The striking absence of aggression among one species of ape — bonobos, sometimes called pygmy chimpanzees — may be hard-wired into their brains, a new study suggests.
Though closely related to chimps, the endangered bonobos of central Africa are much mellower.
“They are the only ape in our family that does not kill,” said Brian Hare, an assistant professor who studies chimpanzees and bonobos at Duke University.
In contrast, male chimpanzees have been documented dispatching infants sired by other males. They also stalk and kill outsider chimps, often by stomping the interloper to death.
The much more laid-back bonobos react to stress by sharing, playing and engaging in lots of sex.
“It’s not like they never have antagonistic interactions,” Hare said of the bonobos. “But it’s a joke compared to what you see in chimpanzees.”
Scientists studying apes as a window into human behavior are eager to tease apart these differences, asking how they arose in the 1 million to 2 million years of evolution that separate chimps and bonobos.
The new study, which gathered detailed brain images of both species, hints at an intriguing answer: The brains of bonobos may be wired to chill.
In the study, James Rilling of the Yerkes National Primate Research Center, part of Emory University in Atlanta, scanned the brains of 13 living and dead bonobos and chimps. One imaging method, used with the living animals, built pictures of gray matter, the large-scale structures of the brain. The second technique, used on the deceased animals, filled in lines of white matter, the neuronal wires connecting various brain regions.
By combining the images, “you can get at circuits in the brain, how the brain is organized,” Rilling said.

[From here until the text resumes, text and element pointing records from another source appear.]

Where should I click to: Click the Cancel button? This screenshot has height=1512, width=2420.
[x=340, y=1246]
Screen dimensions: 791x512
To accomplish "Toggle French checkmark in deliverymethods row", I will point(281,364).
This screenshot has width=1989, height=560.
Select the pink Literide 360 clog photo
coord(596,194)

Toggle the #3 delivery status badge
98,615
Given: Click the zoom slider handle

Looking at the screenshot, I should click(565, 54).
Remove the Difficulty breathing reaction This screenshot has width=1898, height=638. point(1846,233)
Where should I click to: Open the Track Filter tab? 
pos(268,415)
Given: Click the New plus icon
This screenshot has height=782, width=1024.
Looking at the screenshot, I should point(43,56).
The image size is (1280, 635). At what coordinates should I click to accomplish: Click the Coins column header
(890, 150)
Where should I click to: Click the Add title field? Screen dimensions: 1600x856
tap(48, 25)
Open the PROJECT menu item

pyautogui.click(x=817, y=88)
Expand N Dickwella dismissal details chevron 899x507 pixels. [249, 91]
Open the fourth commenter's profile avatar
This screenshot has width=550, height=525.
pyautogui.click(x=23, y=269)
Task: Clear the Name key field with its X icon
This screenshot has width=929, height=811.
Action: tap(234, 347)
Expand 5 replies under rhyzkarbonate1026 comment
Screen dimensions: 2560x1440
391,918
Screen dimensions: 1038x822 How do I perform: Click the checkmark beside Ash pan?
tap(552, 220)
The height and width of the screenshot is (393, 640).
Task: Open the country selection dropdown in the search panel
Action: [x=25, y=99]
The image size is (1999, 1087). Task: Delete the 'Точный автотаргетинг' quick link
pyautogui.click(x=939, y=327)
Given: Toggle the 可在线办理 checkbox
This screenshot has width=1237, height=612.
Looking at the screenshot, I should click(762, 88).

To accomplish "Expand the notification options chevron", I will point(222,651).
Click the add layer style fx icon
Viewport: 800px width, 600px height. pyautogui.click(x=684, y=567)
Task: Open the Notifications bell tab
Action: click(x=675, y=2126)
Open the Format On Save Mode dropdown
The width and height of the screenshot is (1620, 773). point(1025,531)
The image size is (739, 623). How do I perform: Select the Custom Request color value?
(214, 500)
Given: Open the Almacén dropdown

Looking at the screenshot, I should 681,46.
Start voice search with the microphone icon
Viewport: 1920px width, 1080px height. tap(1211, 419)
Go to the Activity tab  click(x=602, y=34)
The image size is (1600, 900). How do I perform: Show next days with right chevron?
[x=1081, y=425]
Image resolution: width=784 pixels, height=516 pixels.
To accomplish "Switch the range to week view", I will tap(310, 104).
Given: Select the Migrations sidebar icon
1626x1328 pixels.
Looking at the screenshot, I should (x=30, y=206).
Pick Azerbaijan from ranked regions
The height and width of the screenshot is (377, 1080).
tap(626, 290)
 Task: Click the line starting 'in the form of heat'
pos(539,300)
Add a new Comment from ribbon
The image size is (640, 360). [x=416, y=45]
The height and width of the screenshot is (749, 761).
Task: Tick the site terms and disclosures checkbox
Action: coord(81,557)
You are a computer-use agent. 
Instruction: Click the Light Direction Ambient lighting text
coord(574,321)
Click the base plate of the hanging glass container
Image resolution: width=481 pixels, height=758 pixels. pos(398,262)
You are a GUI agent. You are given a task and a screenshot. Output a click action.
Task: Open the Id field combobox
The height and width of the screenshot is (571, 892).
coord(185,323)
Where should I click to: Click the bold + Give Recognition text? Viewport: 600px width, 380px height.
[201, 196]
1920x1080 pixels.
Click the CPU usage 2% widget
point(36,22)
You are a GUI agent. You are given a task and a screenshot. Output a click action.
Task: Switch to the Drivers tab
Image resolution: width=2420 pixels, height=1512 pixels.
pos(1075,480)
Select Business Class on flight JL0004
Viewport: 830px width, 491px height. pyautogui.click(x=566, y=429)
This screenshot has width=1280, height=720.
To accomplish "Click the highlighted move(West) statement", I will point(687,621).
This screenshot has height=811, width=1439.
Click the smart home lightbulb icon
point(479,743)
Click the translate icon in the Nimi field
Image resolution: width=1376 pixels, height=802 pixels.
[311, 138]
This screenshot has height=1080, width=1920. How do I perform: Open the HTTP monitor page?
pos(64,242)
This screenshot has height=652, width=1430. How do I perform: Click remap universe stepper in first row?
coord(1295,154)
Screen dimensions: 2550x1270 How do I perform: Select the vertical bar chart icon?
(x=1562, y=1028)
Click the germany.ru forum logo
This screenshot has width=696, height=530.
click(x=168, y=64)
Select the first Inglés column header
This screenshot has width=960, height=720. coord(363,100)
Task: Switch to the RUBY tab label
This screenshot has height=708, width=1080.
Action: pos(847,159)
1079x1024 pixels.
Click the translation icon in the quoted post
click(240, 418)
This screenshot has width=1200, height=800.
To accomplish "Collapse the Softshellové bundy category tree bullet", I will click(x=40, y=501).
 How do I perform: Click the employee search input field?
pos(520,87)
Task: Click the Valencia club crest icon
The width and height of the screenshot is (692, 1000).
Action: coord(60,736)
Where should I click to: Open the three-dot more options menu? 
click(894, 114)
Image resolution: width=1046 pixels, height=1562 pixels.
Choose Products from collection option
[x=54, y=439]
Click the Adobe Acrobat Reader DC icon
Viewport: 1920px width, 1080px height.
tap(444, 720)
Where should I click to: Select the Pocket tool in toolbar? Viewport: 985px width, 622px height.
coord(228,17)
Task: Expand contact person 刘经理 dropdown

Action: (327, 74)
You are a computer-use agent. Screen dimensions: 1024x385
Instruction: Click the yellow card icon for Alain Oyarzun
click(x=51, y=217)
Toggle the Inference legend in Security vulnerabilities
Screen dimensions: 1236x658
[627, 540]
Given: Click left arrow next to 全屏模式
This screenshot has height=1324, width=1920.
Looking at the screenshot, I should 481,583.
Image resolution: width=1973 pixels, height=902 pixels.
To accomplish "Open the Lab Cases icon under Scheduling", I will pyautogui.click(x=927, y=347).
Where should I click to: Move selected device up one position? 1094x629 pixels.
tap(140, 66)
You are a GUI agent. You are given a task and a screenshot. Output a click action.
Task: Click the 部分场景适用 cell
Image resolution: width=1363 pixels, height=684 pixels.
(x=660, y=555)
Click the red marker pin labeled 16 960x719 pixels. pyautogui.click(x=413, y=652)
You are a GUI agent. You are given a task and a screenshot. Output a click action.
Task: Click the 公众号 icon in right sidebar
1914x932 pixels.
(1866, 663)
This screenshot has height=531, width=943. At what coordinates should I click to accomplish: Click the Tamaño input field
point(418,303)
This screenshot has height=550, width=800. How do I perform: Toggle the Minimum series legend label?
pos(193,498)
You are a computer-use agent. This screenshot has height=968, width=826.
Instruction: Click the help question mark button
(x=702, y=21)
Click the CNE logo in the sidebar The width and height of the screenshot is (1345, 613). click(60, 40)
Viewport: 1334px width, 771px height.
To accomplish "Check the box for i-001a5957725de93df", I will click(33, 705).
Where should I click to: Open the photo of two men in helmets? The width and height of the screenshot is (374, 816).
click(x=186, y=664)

Compared with those of chimps, bonobo brains displayed bigger, more developed regions thought to be vital for feeling empathy, perceiving distress in others and feeling anxiety, Rilling said.
One of these structures, the right anterior insula, is crucial for generating empathy, as people with damage to this region notably lack the ability to perceive how others are feeling, Rilling said.
Even more notably, Rilling said, bonobo brains carry a thick connection between a flash point of emotion and a higher brain region that helps control impulses. This neuronal wire runs from the amygdala, a deep-seated and evolutionarily old emotional center that can spark aggression, to a region called the ventral anterior cingulate cortex, which is thought be important for suppressing impulsive behavior.
Chimp brains displayed a much thinner connection along this aggression-suppression pathway, meaning the channel carries less information.
The thicker connection in bonobos may explain why the animals are “better at regulating [aggressive] impulses and better at avoiding anti-social behavior,” said Rilling, who published the study in the journal Social Cognitive and Affective Neuroscience.
But “this pathway does not function very well in people who are psychopaths, people with conduct disorder, people who don’t take others’ feelings into consideration,” Rilling said.
Besides being less aggressive than apes, bonobos are notably more anxious. Experts say the urge to soothe this anxiety may be impulse that drives the animals to engage in frequent sex and rough-house play.
The scans highlight a possible source of this anxiety-and-release lifestyle: An enlarged stress-response center called the hypothalamus. This brain region triggers the release of stress hormones and is “strongly implicated” in response to fear and anxiety, Rilling noted.
One question prompted by the study: why the social brains of these two species diverged so dramatically. Emerging theories suggest that bonobos evolved on one side of the Congo River with great food abundance, whereas chimps evolved on the other side of the river where intense competition for food may have driven the apes to fight and claw their way into every fruit tree.
Hare, who was not involved in the study, said the new findings support a theory he is developing that bonobos are “self-domesticated.” Whereas aggressive chimps are akin to wild wolves, he said, bonobos act more like domesticated dogs.
“There’s been a really strong natural selection against aggression in bonobos,” Hare said. “It’s been a natural process.” That process, in turn, may have been driven by the differing environments in which the two species evolved.
Although the study offers tantalizing glimpses into the social evolution of the two species, Rilling acknowledged that the small number of brains he scanned means the results are preliminary. “We really need a larger sample,” he said. “But bonobo brains are hard to come by.”
Experts say fewer than 10,000 bonobos survive in the wild; an additional 84 live in U.S. zoos.